Par ailleurs, il résulte des dispositions de l’article 700 du Code de procédure civile que“Le juge condamne la partie tenue aux dépens ou qui perd son procès à payer :
1° A l'autre partie la somme qu'il détermine, au titre des frais exposés et non compris dans les dépens ; [...]
Dans tous les cas, le juge tient compte de l'équité ou de la situation économique de la partie condamnée.
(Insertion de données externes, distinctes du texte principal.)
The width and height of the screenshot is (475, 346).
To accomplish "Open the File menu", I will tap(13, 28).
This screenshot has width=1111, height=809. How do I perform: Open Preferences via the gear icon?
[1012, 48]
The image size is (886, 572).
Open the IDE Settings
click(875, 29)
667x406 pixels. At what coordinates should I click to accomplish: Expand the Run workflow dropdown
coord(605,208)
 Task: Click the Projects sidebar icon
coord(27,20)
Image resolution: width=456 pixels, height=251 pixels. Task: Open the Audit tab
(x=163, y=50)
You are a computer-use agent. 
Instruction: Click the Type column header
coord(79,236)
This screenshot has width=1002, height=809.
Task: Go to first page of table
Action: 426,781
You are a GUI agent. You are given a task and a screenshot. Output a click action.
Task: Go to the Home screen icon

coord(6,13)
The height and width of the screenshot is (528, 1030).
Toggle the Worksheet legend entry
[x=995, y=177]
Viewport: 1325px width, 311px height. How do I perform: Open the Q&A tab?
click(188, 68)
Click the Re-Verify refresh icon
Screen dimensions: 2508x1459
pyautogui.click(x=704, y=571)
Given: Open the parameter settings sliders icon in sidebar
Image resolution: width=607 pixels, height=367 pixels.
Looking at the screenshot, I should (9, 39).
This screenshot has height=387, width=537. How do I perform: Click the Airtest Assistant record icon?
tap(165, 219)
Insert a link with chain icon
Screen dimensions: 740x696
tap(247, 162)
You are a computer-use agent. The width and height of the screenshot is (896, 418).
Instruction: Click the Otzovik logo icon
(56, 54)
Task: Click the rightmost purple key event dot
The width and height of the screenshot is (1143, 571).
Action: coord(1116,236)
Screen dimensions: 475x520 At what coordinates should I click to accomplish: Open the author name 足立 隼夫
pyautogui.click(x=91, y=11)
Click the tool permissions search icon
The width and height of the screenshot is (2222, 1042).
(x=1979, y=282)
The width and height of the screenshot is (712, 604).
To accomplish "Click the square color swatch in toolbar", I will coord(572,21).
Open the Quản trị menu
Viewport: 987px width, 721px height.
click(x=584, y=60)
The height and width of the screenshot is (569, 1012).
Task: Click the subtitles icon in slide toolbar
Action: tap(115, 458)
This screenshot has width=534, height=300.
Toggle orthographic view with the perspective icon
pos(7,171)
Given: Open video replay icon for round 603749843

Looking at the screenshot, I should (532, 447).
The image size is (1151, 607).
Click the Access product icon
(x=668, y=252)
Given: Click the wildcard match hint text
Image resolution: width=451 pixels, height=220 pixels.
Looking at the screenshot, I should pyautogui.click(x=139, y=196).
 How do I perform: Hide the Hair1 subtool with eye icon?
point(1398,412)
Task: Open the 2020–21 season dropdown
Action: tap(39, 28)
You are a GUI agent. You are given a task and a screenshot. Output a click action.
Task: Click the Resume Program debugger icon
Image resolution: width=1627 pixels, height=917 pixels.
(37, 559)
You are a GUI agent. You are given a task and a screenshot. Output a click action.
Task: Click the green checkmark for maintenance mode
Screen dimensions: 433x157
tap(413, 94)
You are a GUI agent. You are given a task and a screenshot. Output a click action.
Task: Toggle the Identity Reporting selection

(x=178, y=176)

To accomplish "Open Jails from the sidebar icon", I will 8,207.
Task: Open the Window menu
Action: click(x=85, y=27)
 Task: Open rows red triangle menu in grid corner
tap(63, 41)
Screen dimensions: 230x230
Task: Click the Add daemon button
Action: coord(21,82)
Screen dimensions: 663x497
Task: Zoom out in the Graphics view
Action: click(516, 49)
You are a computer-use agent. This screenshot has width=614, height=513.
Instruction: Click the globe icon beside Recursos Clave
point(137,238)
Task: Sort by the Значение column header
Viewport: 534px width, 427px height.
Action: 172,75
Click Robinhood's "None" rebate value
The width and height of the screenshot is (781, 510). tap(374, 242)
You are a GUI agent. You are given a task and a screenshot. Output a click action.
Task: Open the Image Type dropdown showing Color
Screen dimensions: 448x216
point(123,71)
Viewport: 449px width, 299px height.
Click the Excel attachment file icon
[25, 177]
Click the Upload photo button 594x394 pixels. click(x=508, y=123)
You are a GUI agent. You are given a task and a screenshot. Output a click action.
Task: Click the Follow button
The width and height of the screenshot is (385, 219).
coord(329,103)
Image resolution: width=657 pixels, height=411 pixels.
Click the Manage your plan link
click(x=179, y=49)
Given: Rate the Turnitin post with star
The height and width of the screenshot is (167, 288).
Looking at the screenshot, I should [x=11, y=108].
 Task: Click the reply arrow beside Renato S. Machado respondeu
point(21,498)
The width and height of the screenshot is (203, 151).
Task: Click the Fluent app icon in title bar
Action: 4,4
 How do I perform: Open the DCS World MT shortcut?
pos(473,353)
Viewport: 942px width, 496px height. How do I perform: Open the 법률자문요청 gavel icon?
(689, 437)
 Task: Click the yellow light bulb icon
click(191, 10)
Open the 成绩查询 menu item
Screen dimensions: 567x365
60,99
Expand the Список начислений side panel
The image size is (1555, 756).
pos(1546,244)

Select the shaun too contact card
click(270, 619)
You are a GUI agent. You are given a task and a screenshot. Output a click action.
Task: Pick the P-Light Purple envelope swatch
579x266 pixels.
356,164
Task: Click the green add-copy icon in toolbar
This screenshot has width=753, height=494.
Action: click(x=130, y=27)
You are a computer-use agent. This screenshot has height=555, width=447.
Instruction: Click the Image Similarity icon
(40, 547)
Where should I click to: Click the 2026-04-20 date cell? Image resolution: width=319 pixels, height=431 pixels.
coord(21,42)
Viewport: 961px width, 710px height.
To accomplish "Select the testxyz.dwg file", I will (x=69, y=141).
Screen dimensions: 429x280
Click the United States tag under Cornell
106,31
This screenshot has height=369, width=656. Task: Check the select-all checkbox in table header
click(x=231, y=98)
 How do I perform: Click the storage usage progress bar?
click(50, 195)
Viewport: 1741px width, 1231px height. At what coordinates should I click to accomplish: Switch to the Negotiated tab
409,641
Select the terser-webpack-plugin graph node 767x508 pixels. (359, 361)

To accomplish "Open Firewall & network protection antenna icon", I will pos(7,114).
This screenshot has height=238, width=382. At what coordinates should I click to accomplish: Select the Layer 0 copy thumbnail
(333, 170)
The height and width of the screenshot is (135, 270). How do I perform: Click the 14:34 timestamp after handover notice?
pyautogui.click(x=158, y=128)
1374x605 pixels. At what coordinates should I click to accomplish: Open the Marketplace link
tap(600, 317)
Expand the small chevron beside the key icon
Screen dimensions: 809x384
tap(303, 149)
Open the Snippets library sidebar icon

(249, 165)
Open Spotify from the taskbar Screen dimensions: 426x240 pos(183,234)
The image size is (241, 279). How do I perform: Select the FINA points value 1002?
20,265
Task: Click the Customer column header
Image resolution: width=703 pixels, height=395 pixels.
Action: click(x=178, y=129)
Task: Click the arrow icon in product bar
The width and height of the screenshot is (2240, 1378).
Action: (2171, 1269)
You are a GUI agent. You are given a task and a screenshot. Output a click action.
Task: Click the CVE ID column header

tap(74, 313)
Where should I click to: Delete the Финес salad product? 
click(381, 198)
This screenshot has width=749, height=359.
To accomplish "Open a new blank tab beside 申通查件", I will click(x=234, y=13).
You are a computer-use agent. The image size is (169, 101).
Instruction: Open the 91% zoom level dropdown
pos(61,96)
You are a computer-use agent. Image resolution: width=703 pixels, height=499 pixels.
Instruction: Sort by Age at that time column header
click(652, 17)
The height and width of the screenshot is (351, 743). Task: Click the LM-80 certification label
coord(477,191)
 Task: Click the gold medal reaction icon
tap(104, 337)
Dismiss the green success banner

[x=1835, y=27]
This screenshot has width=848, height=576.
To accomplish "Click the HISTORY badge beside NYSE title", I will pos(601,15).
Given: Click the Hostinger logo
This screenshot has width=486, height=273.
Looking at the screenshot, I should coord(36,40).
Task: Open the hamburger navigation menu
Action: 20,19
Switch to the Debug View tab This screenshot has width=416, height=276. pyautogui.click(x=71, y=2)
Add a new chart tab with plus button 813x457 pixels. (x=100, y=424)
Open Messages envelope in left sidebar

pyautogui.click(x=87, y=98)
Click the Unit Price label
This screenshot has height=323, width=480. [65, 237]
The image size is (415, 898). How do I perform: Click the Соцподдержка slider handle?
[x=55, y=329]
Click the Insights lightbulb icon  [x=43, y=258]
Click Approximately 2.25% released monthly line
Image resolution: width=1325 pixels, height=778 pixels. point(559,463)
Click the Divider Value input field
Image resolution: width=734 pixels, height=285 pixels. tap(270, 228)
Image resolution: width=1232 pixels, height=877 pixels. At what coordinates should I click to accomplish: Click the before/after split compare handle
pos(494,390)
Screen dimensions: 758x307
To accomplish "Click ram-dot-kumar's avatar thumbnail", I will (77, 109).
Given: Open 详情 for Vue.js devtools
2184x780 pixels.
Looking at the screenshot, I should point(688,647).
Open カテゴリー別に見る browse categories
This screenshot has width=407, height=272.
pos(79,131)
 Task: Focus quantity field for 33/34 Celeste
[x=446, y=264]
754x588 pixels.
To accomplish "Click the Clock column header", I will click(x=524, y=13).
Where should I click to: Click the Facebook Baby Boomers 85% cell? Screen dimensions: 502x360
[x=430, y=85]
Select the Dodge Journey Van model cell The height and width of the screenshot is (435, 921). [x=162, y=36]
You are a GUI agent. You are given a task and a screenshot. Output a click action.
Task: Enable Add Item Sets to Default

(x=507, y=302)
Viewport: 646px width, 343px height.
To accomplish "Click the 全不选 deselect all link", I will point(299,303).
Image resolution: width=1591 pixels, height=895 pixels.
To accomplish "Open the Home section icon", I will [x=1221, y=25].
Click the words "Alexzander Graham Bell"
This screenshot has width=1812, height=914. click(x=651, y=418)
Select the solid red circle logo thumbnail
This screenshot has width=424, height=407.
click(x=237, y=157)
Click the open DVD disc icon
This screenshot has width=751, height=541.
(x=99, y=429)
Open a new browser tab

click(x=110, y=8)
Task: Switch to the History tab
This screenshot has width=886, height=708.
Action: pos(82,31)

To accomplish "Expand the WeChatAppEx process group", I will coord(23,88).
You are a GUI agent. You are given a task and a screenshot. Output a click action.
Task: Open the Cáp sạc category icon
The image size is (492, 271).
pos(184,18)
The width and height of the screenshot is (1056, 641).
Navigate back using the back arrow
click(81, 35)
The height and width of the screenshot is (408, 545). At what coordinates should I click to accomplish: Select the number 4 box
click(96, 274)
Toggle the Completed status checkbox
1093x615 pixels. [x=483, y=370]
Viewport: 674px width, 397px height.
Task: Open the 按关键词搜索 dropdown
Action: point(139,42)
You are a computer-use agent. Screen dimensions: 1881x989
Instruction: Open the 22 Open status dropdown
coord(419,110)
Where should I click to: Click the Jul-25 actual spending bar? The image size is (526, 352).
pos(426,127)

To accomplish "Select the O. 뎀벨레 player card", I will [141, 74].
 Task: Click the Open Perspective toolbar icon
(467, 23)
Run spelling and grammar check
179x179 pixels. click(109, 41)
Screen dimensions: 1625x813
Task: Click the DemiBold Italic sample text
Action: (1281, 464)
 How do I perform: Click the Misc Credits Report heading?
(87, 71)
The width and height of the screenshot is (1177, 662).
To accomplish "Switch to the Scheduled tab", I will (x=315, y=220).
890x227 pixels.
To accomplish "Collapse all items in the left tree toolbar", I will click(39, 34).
Il peut, même d'office, pour des raisons tirées des mêmes considérations, dire qu'il n'y a pas lieu à ces condamnations. [...]”.
Succombant en l'instance, Mme [X] [V] sera condamnée aux dépens ce qui entraîne rejet de sa demande au titre des frais irrépétibles.
L'équité commande de la condamner à verser à la SCCV Les Hauts de [Adresse 9] la somme de 2.000 euros au titre de l'article 700 du code de procédure civile.
PAR CES MOTIFS
Le tribunal statuant publiquement par jugement contradictoire prononcé par mise à disposition au greffe et en premier ressort,
Constate la résolution de plein droit du compromis de vente signé le 28 janvier 2022 entre la SCCV Les Hauts de [Adresse 9] et Mme [X] [V] portant sur le bien situé [Adresse 3],
Condamne Mme [X] [V] à payer à la SCCV [Adresse 11] Hauts de [Adresse 9] la somme de 26.000 euros au titre de la clause pénale, cette somme portant intérêts au taux légal à compter du 21 juillet 2022,
Déboute la SCCV [Adresse 13] de ses autres demandes indemnitaires,
Condamne Mme [X] [V] aux dépens,
Condamne Mme [X] [V] à payer à la SCCV [Adresse 11] Hauts de [Adresse 9] la somme de 2.000 euros au titre de l'article 700 du code de procédure civile.